Poetry: Allow user to override PyPI URL without modifying pyproject.toml

Created on 26 Nov 2019  Â·  33Comments  Â·  Source: python-poetry/poetry

  • [X] I have searched the issues of this repo and believe that this is not a duplicate.
  • [X] I have searched the documentation and believe that my question is not covered.

Feature Request

Similar to one of the proposals in https://github.com/sdispater/poetry/issues/1070 (which was recently marked stale), Poetry should allow the user to override the default repository URL (PyPI). The user should be able to do this without modifying pyproject.toml.

In certain environments (e.g. corporate networks) PyPI is unavailable, but a mirror exists. These users should be able to specify the address of the mirror without modifying project files, as the mirror settings are irrelevant to contributors in different environments. Similarly, if a mirror user adds a dependency, the generated lock file should not list the user's mirror as the source. The source should remain the default (which in most cases would refer to standard PyPI).

This feature exists in pipenv, see https://github.com/pypa/pipenv/issues/2075 (where the need for this functionality is described in greater detail) and https://github.com/pypa/pipenv/pull/2281.

Feature

Most helpful comment

Poetry needs the url information of a dependency for a private repository.

I agree. This contributes to usability of poetry as it provides complete information where to install from.

it cannot guarantee the determinism of the lock file since two files, even with the same name, may not have the same information.

{file = "yarl-1.4.2.tar.gz", hash = "sha256:58cd9c469eced558cd81aa3f484b2924e8897049e06889e8ff2510435b7ef74b"}

I thought, that the hash above is calculated from the package file content and does not depend on filename and url and thus it allows to check, that two files (even from different urls) provide exactly the same information.

Treat source url the way git treats remote configuration

The analogy is not perfect, but it is very close to the use case.

git allows to clone a repository, have initial remote configured, but it is easy to change the remote to another git server (e.g. from Github to GitLab or alternative repo name) and all will still work. If I configure the remote badly, git will complain immediately at the first command dealing with remote server, because the commit hashes will not match.

I hope, poetry will once allow me to keep existing pyproject.toml and poetry.lock untouched and accept alternative url (e.g. configured via env variable) of my private pypi for given source (name) to do sort of "temporary git remote reconfiguration".

If my alternative private pypi url serves exactly the same packages for my installation (checked by comparing hashes), all shall run as usually, if alternative url provides different package content, it shall fail.

Such level of determinism would still provide all the service I appreciate from poetry today and would provide enough flexibility to fit common CI/CD processes.

Data excerpts:

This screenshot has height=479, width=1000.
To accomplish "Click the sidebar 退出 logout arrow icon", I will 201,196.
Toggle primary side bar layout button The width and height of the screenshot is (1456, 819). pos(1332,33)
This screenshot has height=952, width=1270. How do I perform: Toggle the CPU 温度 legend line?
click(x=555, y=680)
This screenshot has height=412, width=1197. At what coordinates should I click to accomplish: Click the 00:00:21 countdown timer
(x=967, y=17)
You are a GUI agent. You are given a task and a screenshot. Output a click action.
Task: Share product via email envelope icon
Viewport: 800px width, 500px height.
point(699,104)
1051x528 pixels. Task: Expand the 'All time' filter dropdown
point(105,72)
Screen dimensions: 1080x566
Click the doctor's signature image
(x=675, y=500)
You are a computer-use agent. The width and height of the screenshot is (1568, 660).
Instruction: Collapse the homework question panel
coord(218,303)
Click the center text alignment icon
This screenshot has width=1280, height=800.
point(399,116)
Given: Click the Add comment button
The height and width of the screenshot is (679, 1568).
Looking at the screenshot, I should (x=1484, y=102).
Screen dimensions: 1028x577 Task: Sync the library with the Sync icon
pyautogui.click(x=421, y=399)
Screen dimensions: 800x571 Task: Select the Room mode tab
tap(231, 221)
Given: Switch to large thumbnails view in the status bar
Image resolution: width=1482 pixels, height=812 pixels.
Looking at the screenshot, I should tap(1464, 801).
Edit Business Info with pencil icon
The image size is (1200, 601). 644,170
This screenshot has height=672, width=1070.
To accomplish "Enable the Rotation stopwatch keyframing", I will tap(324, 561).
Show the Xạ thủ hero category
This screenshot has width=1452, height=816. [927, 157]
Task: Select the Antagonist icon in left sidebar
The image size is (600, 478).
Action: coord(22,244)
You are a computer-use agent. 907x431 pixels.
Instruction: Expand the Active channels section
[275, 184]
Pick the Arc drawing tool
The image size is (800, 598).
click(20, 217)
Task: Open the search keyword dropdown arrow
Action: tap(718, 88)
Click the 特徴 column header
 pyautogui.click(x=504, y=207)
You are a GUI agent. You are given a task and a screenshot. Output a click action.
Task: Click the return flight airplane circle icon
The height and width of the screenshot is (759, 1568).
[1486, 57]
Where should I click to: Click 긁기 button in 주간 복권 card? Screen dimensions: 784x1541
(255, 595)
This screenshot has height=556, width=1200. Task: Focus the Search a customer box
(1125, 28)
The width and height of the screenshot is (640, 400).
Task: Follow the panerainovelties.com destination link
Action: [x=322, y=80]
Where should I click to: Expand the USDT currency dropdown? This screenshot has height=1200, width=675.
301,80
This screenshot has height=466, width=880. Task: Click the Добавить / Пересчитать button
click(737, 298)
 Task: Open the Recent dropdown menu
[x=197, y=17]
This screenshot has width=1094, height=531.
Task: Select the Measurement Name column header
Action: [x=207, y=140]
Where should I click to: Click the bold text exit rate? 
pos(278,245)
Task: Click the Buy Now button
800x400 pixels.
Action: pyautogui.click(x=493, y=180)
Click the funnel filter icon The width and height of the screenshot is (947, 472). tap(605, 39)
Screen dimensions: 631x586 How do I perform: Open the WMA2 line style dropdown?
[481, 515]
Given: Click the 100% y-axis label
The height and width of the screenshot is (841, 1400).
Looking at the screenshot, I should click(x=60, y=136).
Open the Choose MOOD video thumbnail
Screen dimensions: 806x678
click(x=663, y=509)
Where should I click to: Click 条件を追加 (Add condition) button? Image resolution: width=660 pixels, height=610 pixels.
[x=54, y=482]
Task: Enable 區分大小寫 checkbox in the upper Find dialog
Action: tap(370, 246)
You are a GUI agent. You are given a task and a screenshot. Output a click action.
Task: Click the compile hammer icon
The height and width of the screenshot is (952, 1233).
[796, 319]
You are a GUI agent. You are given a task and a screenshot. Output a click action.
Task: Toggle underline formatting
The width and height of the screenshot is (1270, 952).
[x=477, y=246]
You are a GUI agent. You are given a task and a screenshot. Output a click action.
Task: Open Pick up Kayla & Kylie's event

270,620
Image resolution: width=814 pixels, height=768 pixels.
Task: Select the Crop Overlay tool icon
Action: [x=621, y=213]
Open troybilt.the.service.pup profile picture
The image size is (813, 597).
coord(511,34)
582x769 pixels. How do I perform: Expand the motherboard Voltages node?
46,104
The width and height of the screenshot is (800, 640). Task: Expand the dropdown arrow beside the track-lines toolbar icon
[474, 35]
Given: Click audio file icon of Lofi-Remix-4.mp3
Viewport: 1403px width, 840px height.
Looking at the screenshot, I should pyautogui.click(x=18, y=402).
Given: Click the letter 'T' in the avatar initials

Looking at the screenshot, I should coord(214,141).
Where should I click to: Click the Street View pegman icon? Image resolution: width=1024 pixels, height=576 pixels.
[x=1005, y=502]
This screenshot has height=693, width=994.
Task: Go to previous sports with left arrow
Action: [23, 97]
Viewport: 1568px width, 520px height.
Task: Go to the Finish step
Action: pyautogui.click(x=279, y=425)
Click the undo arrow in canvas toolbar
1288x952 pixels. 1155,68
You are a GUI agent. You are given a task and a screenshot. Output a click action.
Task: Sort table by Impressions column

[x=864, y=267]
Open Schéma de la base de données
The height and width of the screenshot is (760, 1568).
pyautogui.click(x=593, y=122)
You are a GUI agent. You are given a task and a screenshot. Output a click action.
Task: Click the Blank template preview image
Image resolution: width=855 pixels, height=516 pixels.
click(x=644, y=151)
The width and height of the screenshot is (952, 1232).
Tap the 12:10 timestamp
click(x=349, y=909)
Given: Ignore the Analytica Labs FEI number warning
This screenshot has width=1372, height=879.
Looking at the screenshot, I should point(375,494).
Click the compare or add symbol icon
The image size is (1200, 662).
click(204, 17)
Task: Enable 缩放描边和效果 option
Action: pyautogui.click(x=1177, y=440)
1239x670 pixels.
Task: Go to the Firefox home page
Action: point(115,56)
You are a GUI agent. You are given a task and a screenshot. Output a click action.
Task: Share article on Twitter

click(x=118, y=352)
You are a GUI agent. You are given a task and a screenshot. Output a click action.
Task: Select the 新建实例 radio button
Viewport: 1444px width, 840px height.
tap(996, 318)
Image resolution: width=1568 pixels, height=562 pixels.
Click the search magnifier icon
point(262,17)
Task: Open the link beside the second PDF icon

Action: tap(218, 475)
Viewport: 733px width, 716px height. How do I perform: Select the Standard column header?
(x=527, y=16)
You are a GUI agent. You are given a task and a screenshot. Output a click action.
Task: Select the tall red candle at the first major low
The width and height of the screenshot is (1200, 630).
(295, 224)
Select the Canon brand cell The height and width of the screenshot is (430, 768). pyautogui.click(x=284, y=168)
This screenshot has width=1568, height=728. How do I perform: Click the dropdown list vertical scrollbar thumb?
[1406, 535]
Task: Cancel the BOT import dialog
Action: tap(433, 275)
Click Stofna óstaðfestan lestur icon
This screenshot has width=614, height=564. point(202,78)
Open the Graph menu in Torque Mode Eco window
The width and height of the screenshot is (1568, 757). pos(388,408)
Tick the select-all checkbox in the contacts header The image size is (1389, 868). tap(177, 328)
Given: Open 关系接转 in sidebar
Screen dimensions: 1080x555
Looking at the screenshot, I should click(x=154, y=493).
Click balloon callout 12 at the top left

Required tasks:
A - List every web address that appears in the Poetry feature request on overriding the PyPI URL.
B - Write the next part of the Poetry feature request on overriding the PyPI URL, picking up after its final sentence.

Written responses:
A -
https://github.com/sdispater/poetry/issues/1070
https://github.com/pypa/pipenv/issues/2075
https://github.com/pypa/pipenv/pull/2281

B -
All 33 comments

This is essential for many business uses, not simply when PyPI is unavailable but also in any case where the organization has its own libraries (not uncommon). Note that since some private repo tools (e.g. Nexus) use basic auth URLs, putting the repo URL into a project config file is absolutely inappropriate and a global config or environment variable (e.g. pip.conf, PIP_INDEX_URL) is necessary.

https://github.com/sdispater/poetry/issues/625 also seems related.

Something I tried, which might be nice to make work:

poetry config repositories.pypi https://.../+simple/

@sdispater, I wonder, if #1070 elaboration of requested feature is usable as is or it needs some update. If so, I volunteer to join effort with one or few others, have a telco and try to move this request on as this is one of two showstoppers for our usage of poetry (the other is managing versions of the resulting package - but this I definitely do not want to discuss here).

a simple patch for ci/cd:

# install dependencies from lock file
COPY pyproject.toml poetry.lock /opt/app/

RUN sed -i "s/${origin_pypi_url}/${private_pypi_cache_url}/g" poetry.lock
RUN sed -i "s/${origin_pypi_url}/${private_pypi_cache_url}/g" pyproject.toml

RUN poetry install -vvv

@lovepocky Wouldn't that break the content-hash in poetry.lock? I think this might cause poetry to refresh the lock file.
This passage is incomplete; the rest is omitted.